By Katie Anderson on July 26, 2011

Concerns have been raised that the amount of training available for green technologies is not sufficient to meet the current demands of a growing industry.

According to SummitSkills – the Sector Skills Council for Building Services Engineering – the lack of available training could lead to rogue traders and poorly fitted installations.

In a recent report, the council identified a worrying lack of appropriate environmental technology training to meet future demand. It has also discovered that some training providers are failing to check the basic competencies of their students before allowing them to train.

Further findings of the report indicated that no region in that UK was actually equipped to meet the potential demand for training that could occur in the next few years.

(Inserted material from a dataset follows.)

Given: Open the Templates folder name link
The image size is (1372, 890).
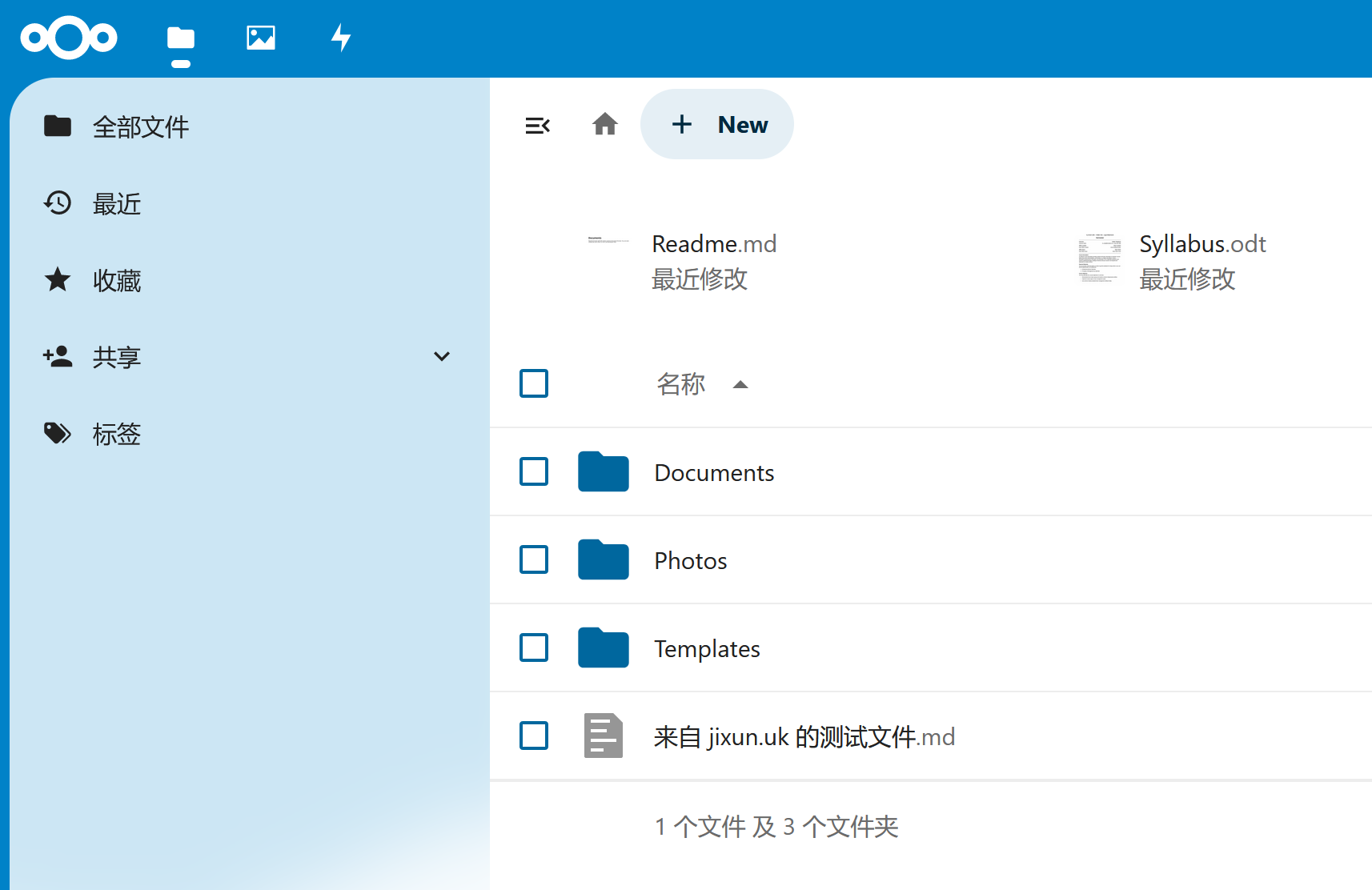Looking at the screenshot, I should click(x=707, y=648).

Research manager at SummitSkills, Dr Michael Hammond said that the lack of provision was especially worrying, given the up-coming Green Deal and the Government’s commitment to cutting carbon emissions from UK housing stock by 2020. It was also concerning that a significant minority of the training providers surveyed were unaware of the Microgeneration Certification Scheme (MCS). For households to get access to Government funding under schemes such as the feed-in-tariff (Fit) incentive, installers must be registered under the MCS accreditation scheme.

Dr Hammond added that there is a level of responsibility for both employers and training providers.

“Employers are already asking for existing tradesmen to be up-skilled to fit and maintain environmental technologies, rather than introducing new environmental apprenticeships.

“When they choose their training provider, they need to bear in mind that only technologies fitted by MCS-accredited installers will be eligible to access feed-in tariffs and other financial incentives for their customers,” he added.